-- Supplied text --
"""
5 Responsible Uses for AI as an L&D Leader

Does anyone remember being told in grade school that you had to learn various calculation techniques because “you won’t be walking around with a calculator in your pocket when you grow up”? I may have dated myself a bit, but this line of reasoning turned out to be dead wrong. I not only have a calculator, but a translation device, phone, camera, entertainment hub, and comprehensive worldwide library in my pocket. New technology disrupts how things are done. Learning is no different. As tech evolves, so should the way we teach and learn. 

It comes as no surprise that 63% of companies said they plan to increase or maintain artificial intelligence (AI) and machine learning (ML) spending in 2023. Learning leaders now have powerful tools at their disposal to transform corporate training. At the outset, however, I think it’s prudent to mention that AI is not about replacing human expertise but enhancing it, freeing up time for more strategic initiatives and personal connections.

While it offers so much potential, for many industries, a conservative approach to AI (particularly generative AI) is prudent. Remember, many new technologies have open-source origins and broad end-user agreements that could introduce undue risk. 

Here are five ways learning leaders can leverage AI:

#1 To offer more personalized learning content

We all know what it’s like to receive a marketing email that isn’t relevant to us; it goes straight to the trash. If, however, we get an offer tailored to our current needs and desires, we are much more likely to engage. In the same way, learners are motivated by content that meets them where they are.

In a survey by Brightwave, 77% of L&D professionals highlighted personalized learning as vital to employee engagement. AI has the potential to deliver highly personalized learning experiences to individual learners in real-time. AI models can dynamically adjust difficulty levels by analyzing learner behavior and preferences, inserting relevant examples and scenarios, and tailoring course versions for each learner. For example, an AI model may adapt to a learner by reiterating questions around a subject area in which they scored poorly in the past. That could simply be in the current session, or in future sessions as technology advances. This level of personalization boosts learner motivation and engagement—key factors in creating learning that can deliver a positive ROI.

#2 To provide detailed, continuous feedback

Learning is an active process that involves an individual trying new things, failing forward, and, crucially, receiving constructive feedback. However, traditional methods often fall short in providing timely and valuable feedback. Immersive scenario simulations replicate the challenges people are likely to encounter in their roles, allowing them to apply their knowledge in context, receive immediate feedback, and iterate their strategies for optimal outcomes, thus enabling them to build confidence and proficiency.

AI-powered models can take this a step further by tracking multiple data points, analyzing learner responses and sentiment, and providing real-time, hyper-personalized feedback. By leveraging these techniques, we have the potential to transform routine feedback into dynamic conversations:

  • Delivering personalized critiques
  • Responding to clarifying questions
  • Offering follow-up assessments until the learner achieves competence 

This type of feedback system is the ideal state. To achieve it, organizations must prioritize collecting, formatting, and analyzing learner records to provide integrated AI systems with the training data they require to fuel these kinds of solutions. More on that in a moment.
"""
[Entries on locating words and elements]
"""
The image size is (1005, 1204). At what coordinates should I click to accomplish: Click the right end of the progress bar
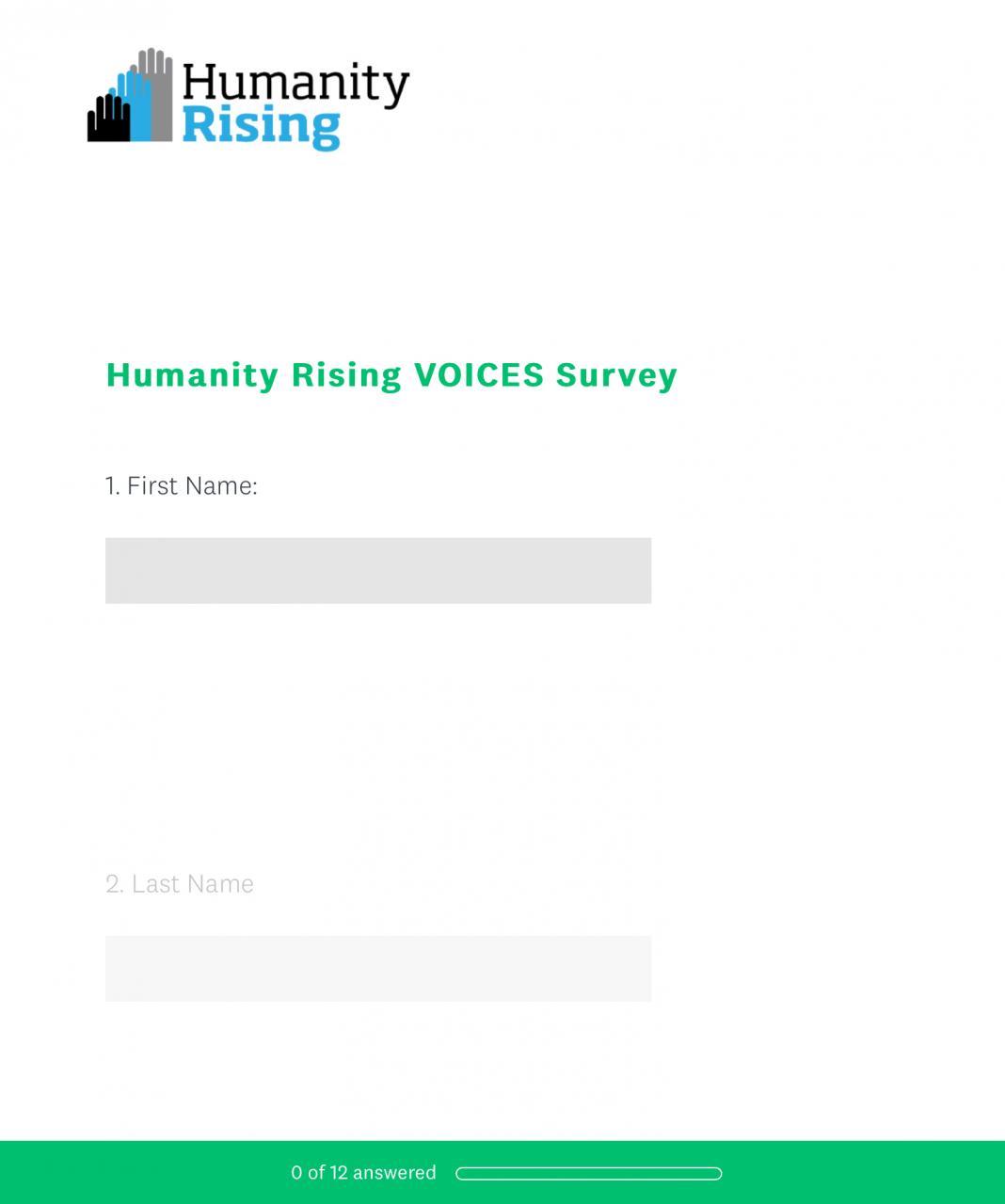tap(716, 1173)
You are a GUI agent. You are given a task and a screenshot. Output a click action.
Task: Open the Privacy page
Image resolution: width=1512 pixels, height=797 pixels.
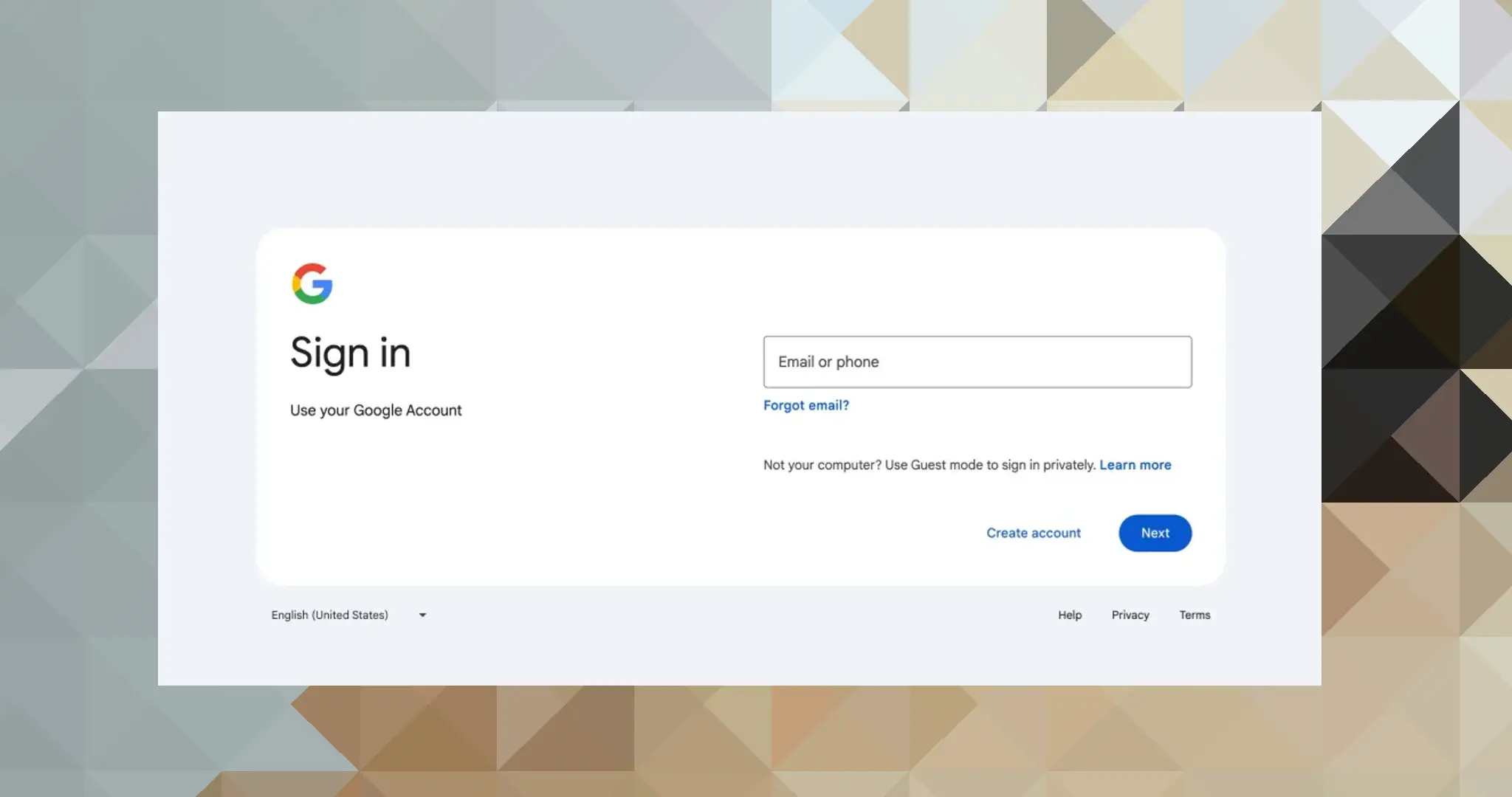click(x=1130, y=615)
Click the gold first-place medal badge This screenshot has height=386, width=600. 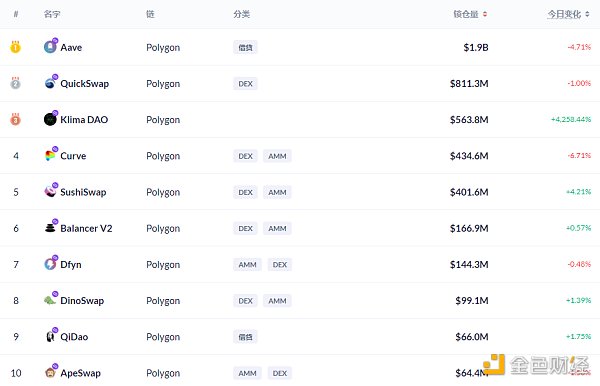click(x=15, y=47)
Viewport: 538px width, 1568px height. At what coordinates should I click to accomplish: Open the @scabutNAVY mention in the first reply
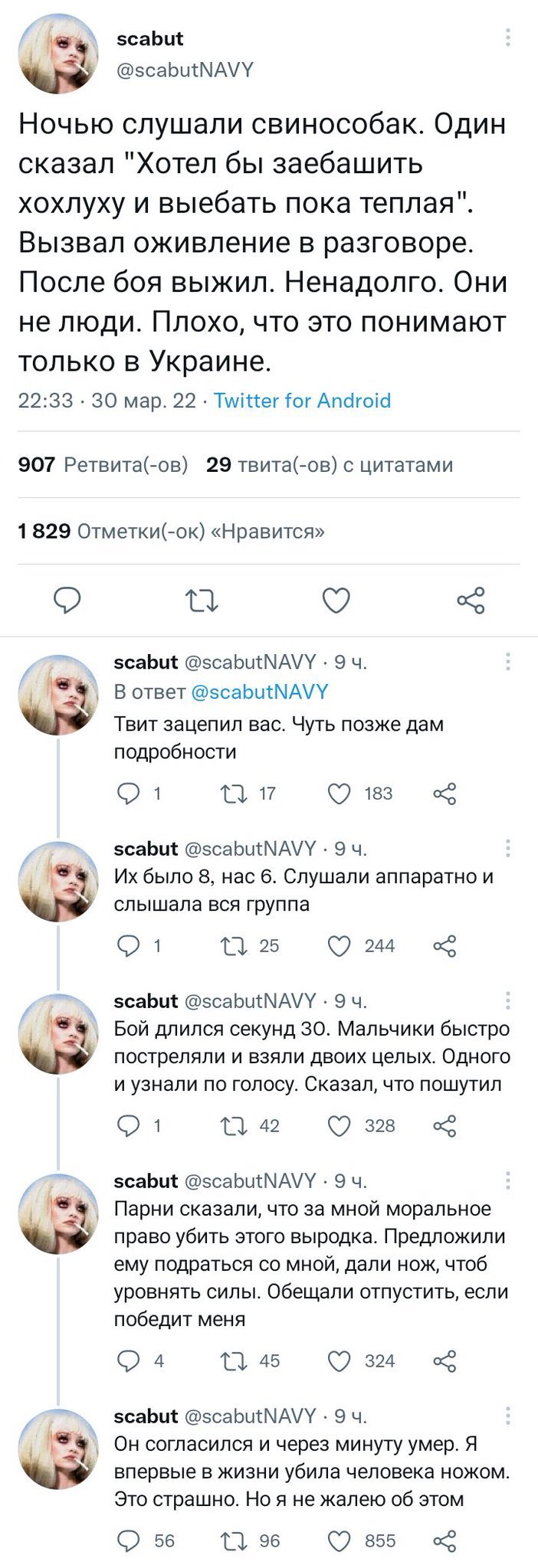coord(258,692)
"""
-- The tasks --
(a) Echo a passage of the article on AI in learning word for word, starting at "#2 To provide" and ending at "confidence and proficiency.".
(b) Answer yes or no to whether each statement agrees with the article on AI in learning, quoting the words that decide it: (i) 63% of companies said they plan to increase or maintain AI and ML spending in 2023. (ii) AI is presented as a replacement for human expertise. (iii) A conservative approach to AI is called prudent for many industries.
The material stands apart from the article on AI in learning and has no connection to it.

-- Answers for the tasks --
(a)
#2 To provide detailed, continuous feedback

Learning is an active process that involves an individual trying new things, failing forward, and, crucially, receiving constructive feedback. However, traditional methods often fall short in providing timely and valuable feedback. Immersive scenario simulations replicate the challenges people are likely to encounter in their roles, allowing them to apply their knowledge in context, receive immediate feedback, and iterate their strategies for optimal outcomes, thus enabling them to build confidence and proficiency.

(b)
(i) Yes: "63% of companies said they plan to increase or maintain artificial intelligence (AI) and machine learning (ML) spending in 2023"
(ii) No: "AI is not about replacing human expertise but enhancing it"
(iii) Yes: "for many industries, a conservative approach to AI (particularly generative AI) is prudent"